→ YOUR OBJECTIVE:
Among the lines listed below, count those that include the string "purple", and state only the count.

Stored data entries
++++++

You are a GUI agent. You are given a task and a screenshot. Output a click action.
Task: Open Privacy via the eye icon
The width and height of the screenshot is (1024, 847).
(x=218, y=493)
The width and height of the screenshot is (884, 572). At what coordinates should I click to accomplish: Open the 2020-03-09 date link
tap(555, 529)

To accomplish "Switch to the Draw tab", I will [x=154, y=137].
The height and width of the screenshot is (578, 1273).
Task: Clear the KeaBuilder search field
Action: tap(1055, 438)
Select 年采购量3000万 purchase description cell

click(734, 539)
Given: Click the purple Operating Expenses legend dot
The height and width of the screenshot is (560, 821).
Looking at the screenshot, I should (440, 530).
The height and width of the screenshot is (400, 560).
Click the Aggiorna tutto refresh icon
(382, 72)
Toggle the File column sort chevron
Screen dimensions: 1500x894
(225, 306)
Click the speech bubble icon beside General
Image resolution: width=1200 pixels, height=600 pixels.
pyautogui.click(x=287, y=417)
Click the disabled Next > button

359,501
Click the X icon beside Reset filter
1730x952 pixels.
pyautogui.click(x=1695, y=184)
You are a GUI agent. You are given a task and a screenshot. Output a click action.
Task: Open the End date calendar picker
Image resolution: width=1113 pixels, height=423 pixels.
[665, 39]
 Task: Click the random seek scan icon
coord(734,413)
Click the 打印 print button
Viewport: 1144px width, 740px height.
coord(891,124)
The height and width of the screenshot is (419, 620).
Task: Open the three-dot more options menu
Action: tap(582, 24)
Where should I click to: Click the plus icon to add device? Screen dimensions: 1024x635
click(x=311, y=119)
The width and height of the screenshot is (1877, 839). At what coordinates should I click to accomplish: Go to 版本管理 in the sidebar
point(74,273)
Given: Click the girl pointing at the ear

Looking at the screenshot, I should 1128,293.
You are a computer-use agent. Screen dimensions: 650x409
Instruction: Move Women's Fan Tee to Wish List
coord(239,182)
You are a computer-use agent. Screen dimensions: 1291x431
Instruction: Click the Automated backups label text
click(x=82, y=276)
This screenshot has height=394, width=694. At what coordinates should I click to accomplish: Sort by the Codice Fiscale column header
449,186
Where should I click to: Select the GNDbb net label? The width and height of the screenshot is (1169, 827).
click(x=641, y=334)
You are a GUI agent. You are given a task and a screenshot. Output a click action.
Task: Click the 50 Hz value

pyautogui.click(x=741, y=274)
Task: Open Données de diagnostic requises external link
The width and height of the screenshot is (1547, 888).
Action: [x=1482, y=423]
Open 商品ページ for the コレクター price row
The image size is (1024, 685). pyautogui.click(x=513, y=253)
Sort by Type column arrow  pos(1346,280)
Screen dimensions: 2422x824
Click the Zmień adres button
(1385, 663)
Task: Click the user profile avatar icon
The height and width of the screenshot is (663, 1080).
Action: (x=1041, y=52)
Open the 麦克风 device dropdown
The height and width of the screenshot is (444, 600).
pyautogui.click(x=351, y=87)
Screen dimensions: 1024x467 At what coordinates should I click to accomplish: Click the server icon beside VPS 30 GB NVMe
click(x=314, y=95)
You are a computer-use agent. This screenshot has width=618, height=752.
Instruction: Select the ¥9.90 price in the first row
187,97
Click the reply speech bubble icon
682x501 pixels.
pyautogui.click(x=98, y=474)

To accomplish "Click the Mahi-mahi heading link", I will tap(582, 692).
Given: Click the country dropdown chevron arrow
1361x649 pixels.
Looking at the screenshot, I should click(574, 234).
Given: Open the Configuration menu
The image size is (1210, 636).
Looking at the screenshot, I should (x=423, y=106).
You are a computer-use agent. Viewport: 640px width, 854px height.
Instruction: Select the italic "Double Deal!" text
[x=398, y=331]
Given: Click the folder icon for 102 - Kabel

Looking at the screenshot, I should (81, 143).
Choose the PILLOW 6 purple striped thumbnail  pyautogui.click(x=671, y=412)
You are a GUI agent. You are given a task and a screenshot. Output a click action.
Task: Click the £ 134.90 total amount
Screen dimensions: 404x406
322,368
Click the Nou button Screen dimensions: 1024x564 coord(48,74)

++++++

→ ANSWER SPACE:
2